═══ Records supplied

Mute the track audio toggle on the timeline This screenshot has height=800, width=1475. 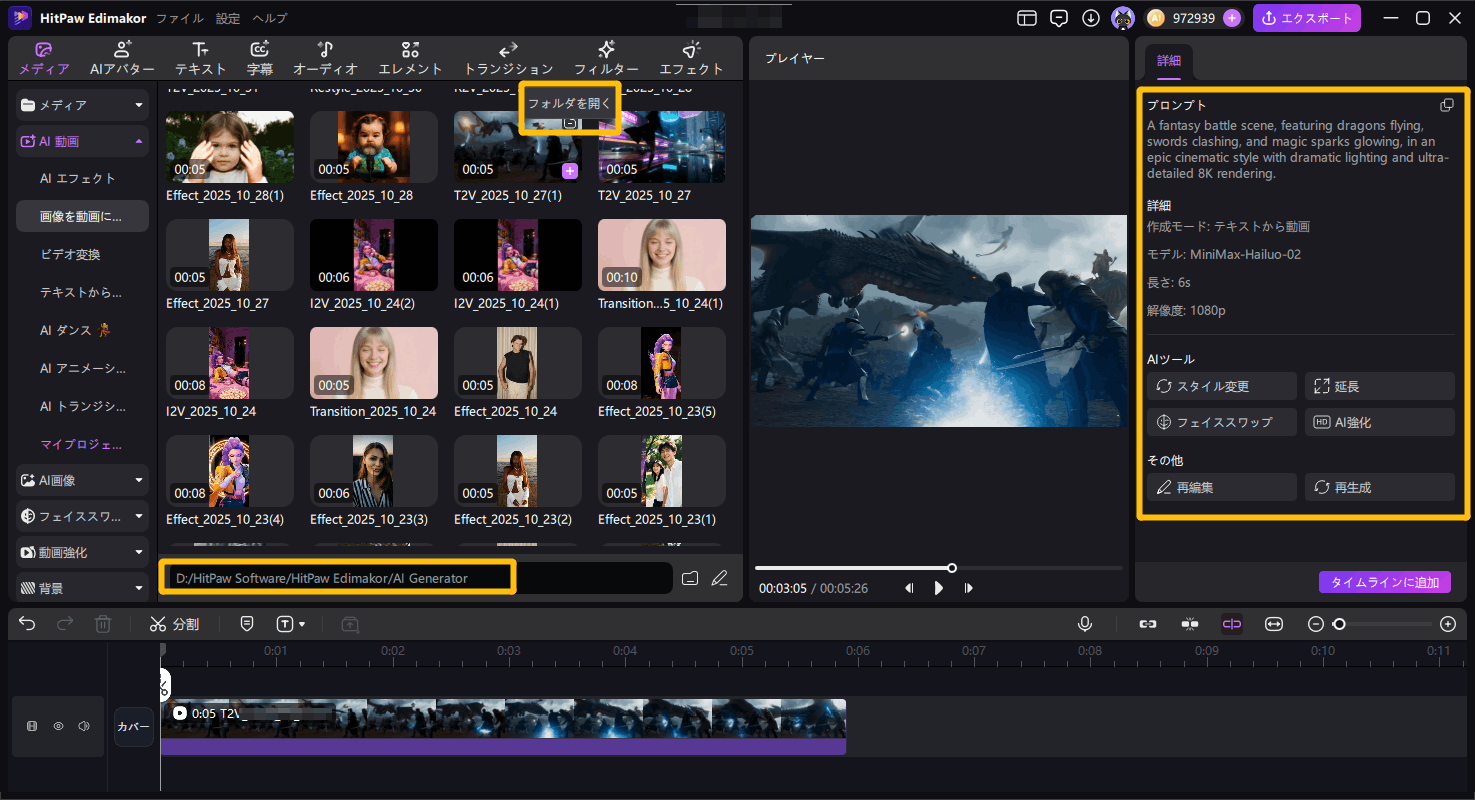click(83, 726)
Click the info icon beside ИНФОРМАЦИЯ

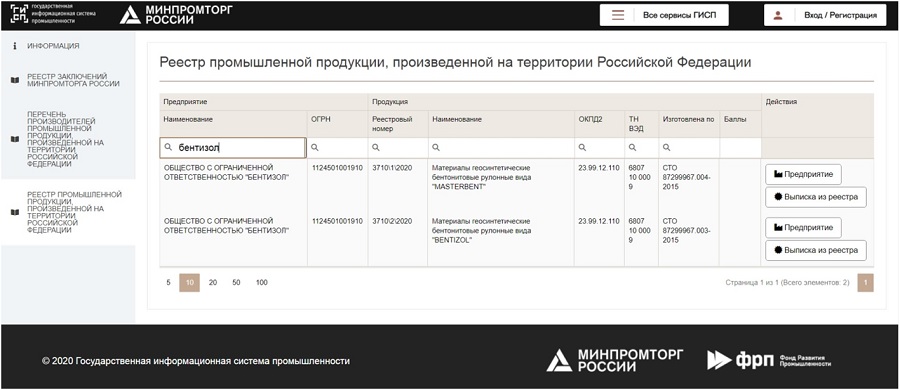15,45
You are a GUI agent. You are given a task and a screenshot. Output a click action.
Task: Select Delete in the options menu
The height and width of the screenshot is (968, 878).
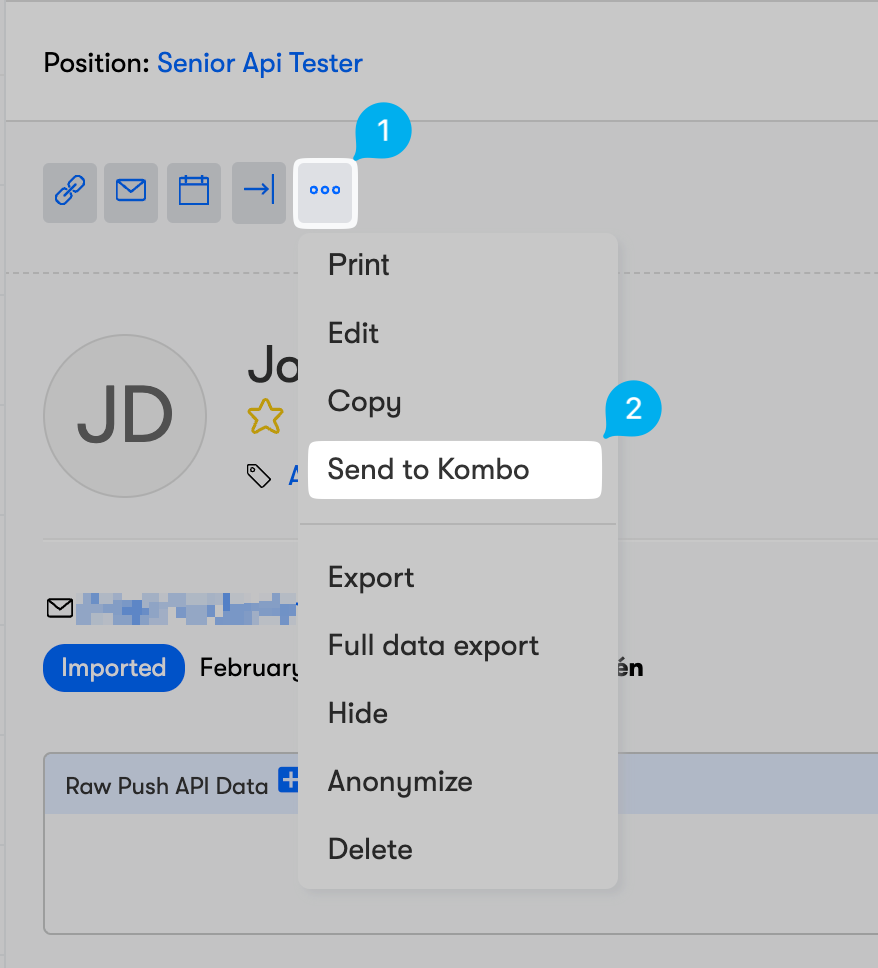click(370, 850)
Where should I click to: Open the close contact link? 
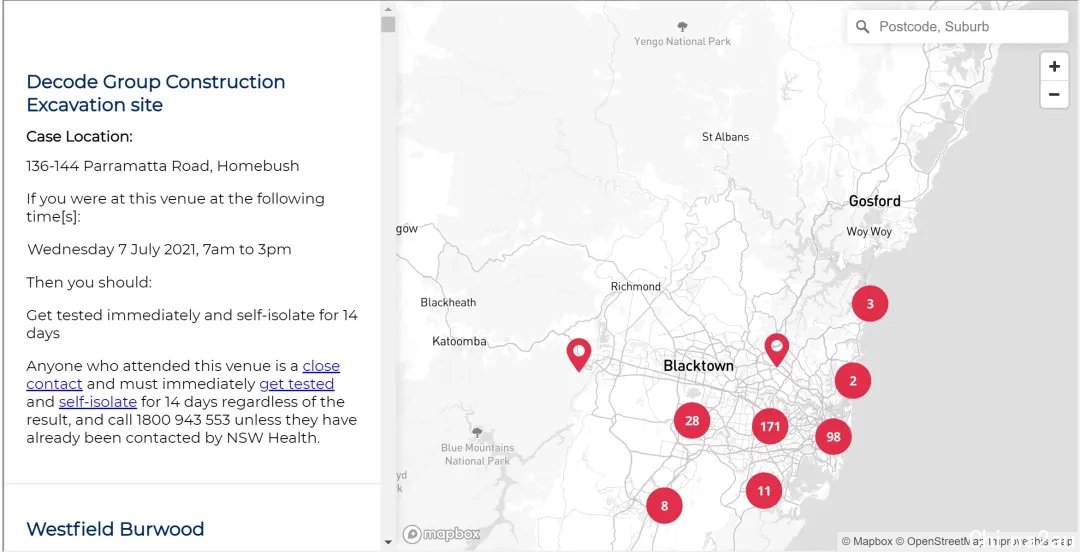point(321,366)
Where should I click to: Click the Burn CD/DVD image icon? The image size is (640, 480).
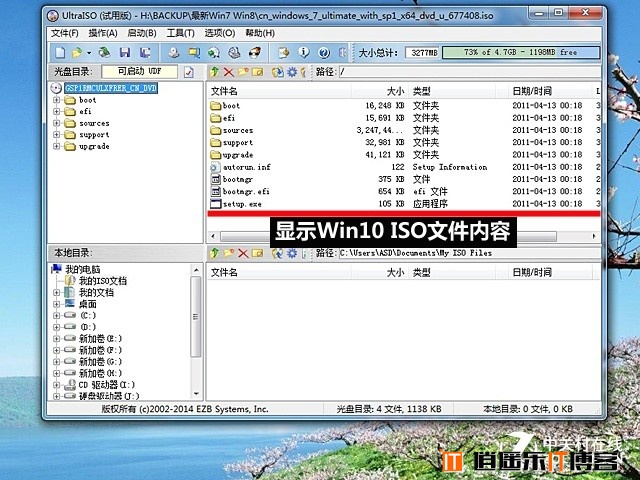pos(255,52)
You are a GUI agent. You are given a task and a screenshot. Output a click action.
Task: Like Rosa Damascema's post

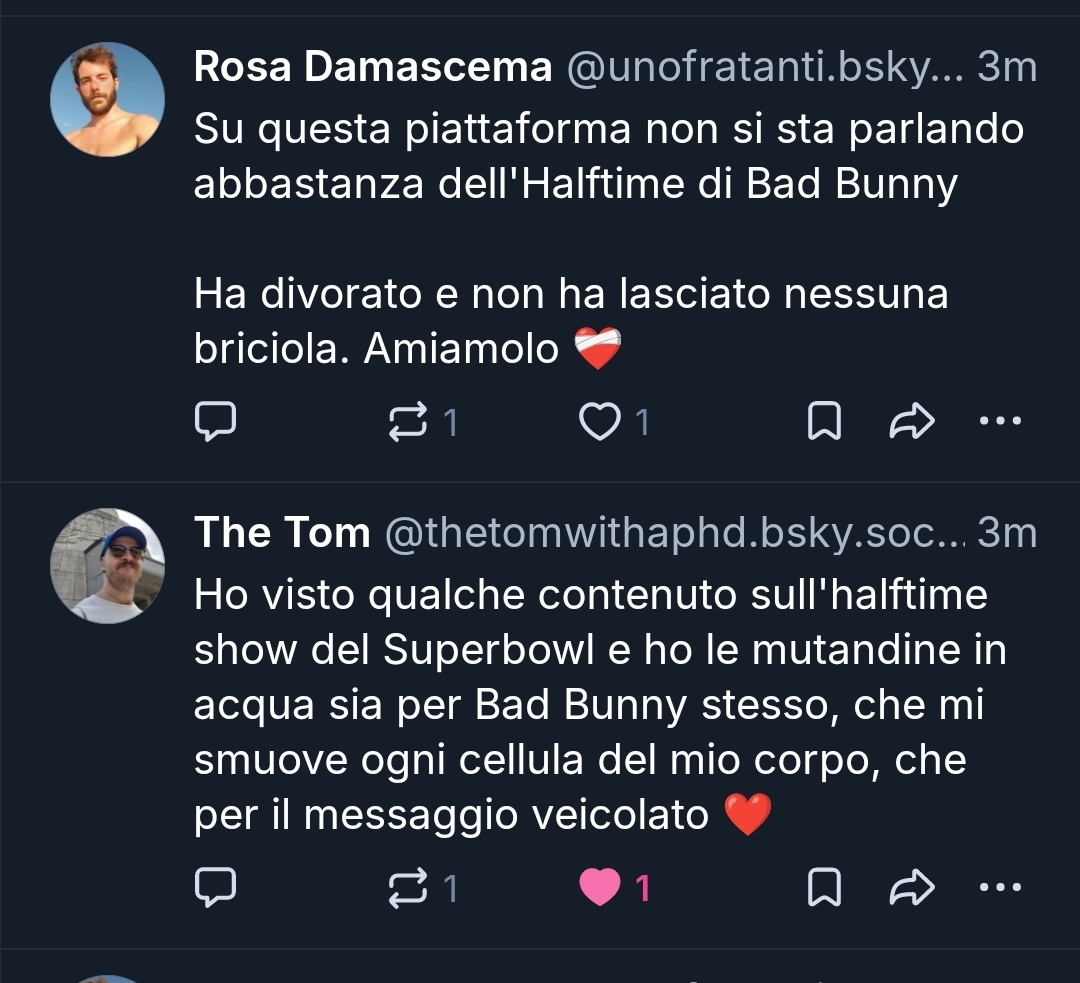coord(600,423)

══════

In the entries above, find the line containing "Where should I click to: Open"; transcribe exactly that line and every line after it through the end, and only those, omitting pictures.

Where should I click to: Open the close contact link? 
point(321,366)
Where should I click to: Click the Burn CD/DVD image icon? The image size is (640, 480).
pos(255,52)
You are a GUI agent. You are given a task and a screenshot. Output a click action.
Task: Like Rosa Damascema's post

coord(600,423)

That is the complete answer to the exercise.